DataFrame with columns

save_results() DataFrame[source]

Save predictions and metrics to CSV and text files

Creates predictions/{model_name}.csv and metrics/{model_name}.txt

Returns:

forecast_date, n_states, brier_score, log_loss, mae_margin

Return type:

DataFrame with columns

plot_state(state: str) None[source]

Create time-series plot for a specific state showing model predictions over time

Parameters:

state – Two-letter state code (e.g., ‘FL’, ‘PA’)

Saves:

PNG file to plots/{model_name}/{state}.png

Poll Average Model

Simple Poll-of-Polls Average Model Weighted average of recent polls with empirical uncertainty

class src.models.poll_average.PollAverageModel(seed=None)[source]

Bases: ElectionForecastModel

Simple weighted poll average baseline

__init__(seed=None)[source]

Initialize the model

Parameters:
  • name – Model name

  • seed – Random seed for reproducibility (default: None for non-deterministic)

fit_and_forecast(state_polls, forecast_date, election_date, actual_margin, rng=None)[source]

Compute weighted poll average with empirical uncertainty

Kalman Diffusion Model

Kalman Filter Diffusion Model with Improved Regularization Brownian motion with drift + pollster biases + fundamentals prior

class src.models.kalman_diffusion.KalmanDiffusionModel(seed=None)[source]

Bases: ElectionForecastModel

Improved diffusion model with Kalman filter/RTS smoother

__init__(seed=None)[source]

Initialize the model

Parameters:
  • name – Model name

  • seed – Random seed for reproducibility (default: None for non-deterministic)

kalman_filter_smoother(dates, observations, obs_variance, mu, sigma2)[source]

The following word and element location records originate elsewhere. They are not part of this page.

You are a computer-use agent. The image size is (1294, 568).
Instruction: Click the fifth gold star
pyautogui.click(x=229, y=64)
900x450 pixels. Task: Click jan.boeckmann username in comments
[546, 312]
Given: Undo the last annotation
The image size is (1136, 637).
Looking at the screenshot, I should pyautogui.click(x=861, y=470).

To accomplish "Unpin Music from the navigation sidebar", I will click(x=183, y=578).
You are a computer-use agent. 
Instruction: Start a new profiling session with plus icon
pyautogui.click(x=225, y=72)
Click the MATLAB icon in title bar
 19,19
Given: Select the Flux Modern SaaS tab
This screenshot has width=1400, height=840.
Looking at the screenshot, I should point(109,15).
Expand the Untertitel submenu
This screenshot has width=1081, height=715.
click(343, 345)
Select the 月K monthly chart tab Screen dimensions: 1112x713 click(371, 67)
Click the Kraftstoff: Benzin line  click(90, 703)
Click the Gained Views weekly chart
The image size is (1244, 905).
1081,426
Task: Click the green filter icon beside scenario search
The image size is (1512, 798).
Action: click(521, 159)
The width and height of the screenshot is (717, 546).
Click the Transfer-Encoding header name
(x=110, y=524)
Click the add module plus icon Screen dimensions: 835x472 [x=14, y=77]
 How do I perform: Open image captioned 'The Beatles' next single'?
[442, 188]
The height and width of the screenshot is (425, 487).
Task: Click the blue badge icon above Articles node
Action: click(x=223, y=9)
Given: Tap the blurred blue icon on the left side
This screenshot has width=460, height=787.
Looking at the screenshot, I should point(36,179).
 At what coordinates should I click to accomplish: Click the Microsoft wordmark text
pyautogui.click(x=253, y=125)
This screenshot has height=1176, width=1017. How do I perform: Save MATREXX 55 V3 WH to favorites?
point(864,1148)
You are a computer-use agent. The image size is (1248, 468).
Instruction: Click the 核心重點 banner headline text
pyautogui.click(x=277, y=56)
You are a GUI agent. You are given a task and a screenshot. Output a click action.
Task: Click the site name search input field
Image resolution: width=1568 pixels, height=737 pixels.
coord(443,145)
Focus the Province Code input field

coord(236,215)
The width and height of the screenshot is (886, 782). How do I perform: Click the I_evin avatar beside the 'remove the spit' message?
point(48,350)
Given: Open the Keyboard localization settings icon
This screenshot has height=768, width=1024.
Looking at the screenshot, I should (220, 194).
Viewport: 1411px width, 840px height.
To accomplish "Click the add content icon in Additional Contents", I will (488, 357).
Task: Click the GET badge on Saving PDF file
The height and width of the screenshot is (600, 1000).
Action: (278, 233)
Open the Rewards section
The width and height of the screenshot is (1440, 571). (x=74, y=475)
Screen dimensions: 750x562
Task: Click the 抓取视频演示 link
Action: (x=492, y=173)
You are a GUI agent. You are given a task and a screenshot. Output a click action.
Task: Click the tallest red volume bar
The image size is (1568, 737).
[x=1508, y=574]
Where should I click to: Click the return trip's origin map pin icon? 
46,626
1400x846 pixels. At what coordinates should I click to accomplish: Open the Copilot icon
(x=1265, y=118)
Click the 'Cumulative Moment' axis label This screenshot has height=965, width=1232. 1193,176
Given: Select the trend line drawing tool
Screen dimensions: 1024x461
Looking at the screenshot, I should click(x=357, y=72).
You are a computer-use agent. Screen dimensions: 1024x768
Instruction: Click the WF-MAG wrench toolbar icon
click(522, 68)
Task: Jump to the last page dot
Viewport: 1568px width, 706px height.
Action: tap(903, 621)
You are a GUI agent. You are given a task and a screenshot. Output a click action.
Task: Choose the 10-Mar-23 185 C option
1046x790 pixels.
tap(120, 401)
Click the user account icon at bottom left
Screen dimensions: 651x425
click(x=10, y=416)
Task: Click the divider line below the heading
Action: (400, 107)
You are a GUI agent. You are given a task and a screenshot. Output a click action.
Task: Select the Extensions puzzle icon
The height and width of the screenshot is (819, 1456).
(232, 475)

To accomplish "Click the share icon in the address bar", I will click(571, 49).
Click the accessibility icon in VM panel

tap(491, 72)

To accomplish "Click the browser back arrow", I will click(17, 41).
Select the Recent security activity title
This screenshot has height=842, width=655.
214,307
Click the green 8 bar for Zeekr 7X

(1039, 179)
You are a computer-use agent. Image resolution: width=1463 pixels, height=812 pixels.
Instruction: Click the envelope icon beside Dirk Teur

Kalman filter + RTS smoother for Brownian motion with drift

Parameters:
  • dates – Array of time points (in days)

  • observations – Array of poll margins

  • obs_variance – Array of observation variances

  • mu – Drift parameter

  • sigma2 – Diffusion variance

Returns:

smoothed state estimates and variances

Return type:

tuple of (x_smooth, P_smooth)

fit_state_diffusion(state_polls, prior_mean=0.0, max_iter=10)[source]

Fit diffusion model with EM algorithm

Parameters:
  • state_polls – DataFrame of polls for a single state

  • prior_mean – Prior mean for fundamentals

  • max_iter – Maximum number of EM iterations

Returns:

tuple of (mu, sigma2, pollster_bias, x_smooth, P_smooth, dates)

simulate_forward(x_start, P_start, mu, sigma2, days, N=2000, rng=None)[source]

Simulate forward with Euler-Maruyama method

Parameters:
  • x_start – Initial state estimate

  • P_start – Initial state variance

  • mu – Drift parameter

  • sigma2 – Diffusion variance

  • days – Number of days to simulate forward

  • N – Number of simulation samples

  • rng – NumPy random generator (default: None uses default_rng)

Returns:

Array of final margin values (length N)

fit_and_forecast(state_polls, forecast_date, election_date, actual_margin, rng=None)[source]

Fit Kalman diffusion and forecast election outcome

Improved Kalman Model

Improved Kalman Diffusion Model

Key improvements over basic Kalman: - Increased minimum diffusion variance - Better regularized pollster biases - Smaller forecast horizon uncertainty - More conservative probability clipping

class src.models.improved_kalman.ImprovedKalmanModel(seed=None)[source]

Bases: ElectionForecastModel

Improved Kalman filter diffusion model

__init__(seed=None)[source]

Initialize the model

Parameters:
  • name – Model name

  • seed – Random seed for reproducibility (default: None for non-deterministic)

kalman_filter_rts(dates, observations, obs_variance, mu, sigma2)[source]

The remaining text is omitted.